読書感想文 MEGA MAX

皆さんは知っているだろうか、『小説家になろう』というサイトを。
そう、あの初心者からプロまで有象無象の小説家が集う小説投稿サイトだ。私は昔から本を読むのが好きで、この前話題になったツイートのようにご飯を食べるときも何か読んでないと落ち着かずに成分表とにらめっこをしていたタチの人間だ。

私がこのサイトにであったのは中学のころ。無料で(質はピンキリだが)沢山の物語を読めるというのは月々の小遣いが2000円だった当時の私には非常に魅力的だった。

そして数年前、一本の作品に出合った。その題名は

『「奴は四天王の中でも最弱」とバカにされていた土属性(♀)ですが、魔王軍辞めてスローライフを送ることにしたら追放された勇者(♀)と一緒に暮らすことになりました。あと、なぜか結婚することになりました。』

だ。嘘だと思うだろう?ぶっちゃけ私も思っている。現在進行形で。
私は百合というコンテンツが好きで、小説家になろうでもおおむね百合小説を漁っていた。そんなある日見つけたのがこの小説だった。

長すぎる題名、ありがちな設定。追放系で四天王系で最弱系でスローライフ系だと??陳腐さのテーマパークか??精神的余裕があれば当時の私はこういう生意気なことを言ってそのままスクロールしていただろう。とんだクソ野郎である。
稀に見るレベルで百合に飢えていた当時の私は「どんなクソ小説でもいい。どんなに短くても良いから百合を読ませてくれ……」そう言いながら作品ページを開いた。そう、それはまるで砂漠でわずかな水を求めて彷徨う旅人のような心境で。

しかしそこで私に待っていたのは陳腐さとは無縁なエキサイティングで意外性に満ちた、最高の小説だった。

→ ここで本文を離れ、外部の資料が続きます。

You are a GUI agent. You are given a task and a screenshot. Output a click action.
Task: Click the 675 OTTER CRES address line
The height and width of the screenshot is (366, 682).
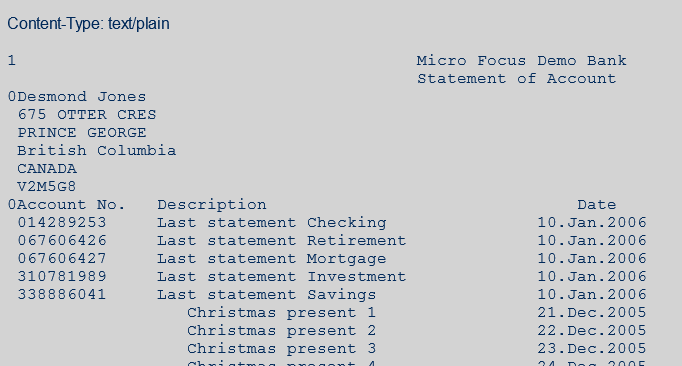[87, 115]
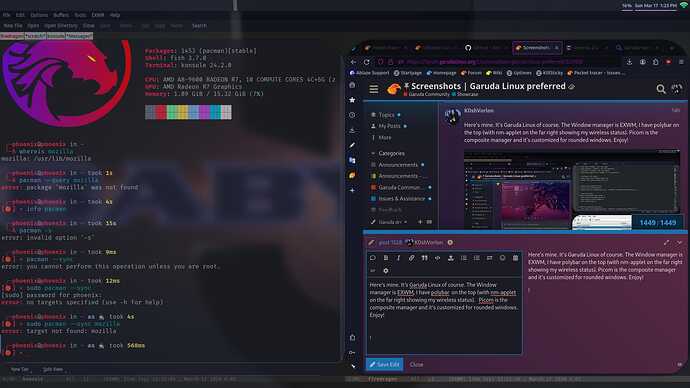Click the hamburger menu icon beside Garuda logo
The height and width of the screenshot is (388, 690).
click(x=374, y=89)
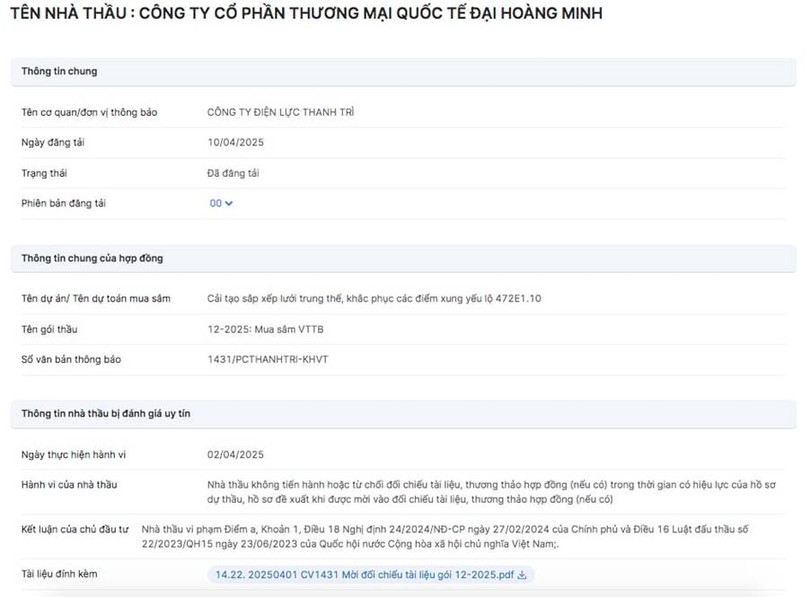
Task: Open the Phiên bản đăng tải version selector
Action: pos(220,204)
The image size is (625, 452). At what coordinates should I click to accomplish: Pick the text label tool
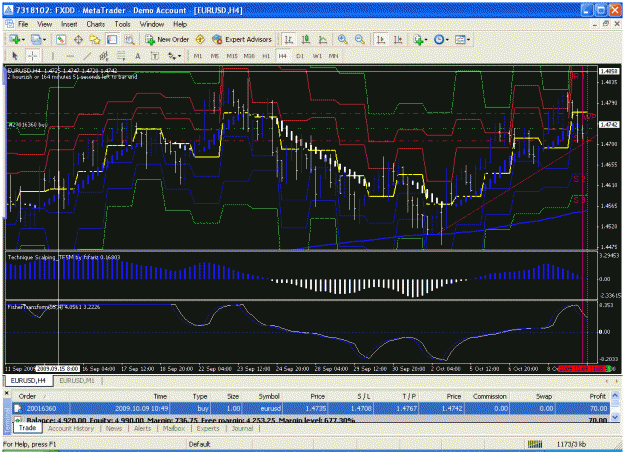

私は夢中で読み進め、最新話まで1時間半で読み進めてしまった。こんな体験は二度目、神林長平著の『戦闘妖精雪風』以来であった。

四天王の土担当だった”不滅のエルドラ”は周りからは大きなゴーレムとして認知されていたが、実はその外見はエルドラが造り出したものに過ぎず、その実態は不健康そうな肌色の美少女だった。エルドラは異世界から召喚された勇者ユウリに倒されたことを機にもともと冷遇されていた魔王軍を(勝手に)抜けだし、ひとりスローライフを送ることを決意する。しかし定住の地を探す途中でオークに襲われるエルフを助けることになってしまい、なんとか撃退したものの魔力切れで倒れてしまう。しかも運び込まれたエルフの里で因縁の勇者ユウリにばったり出会ってしまい……?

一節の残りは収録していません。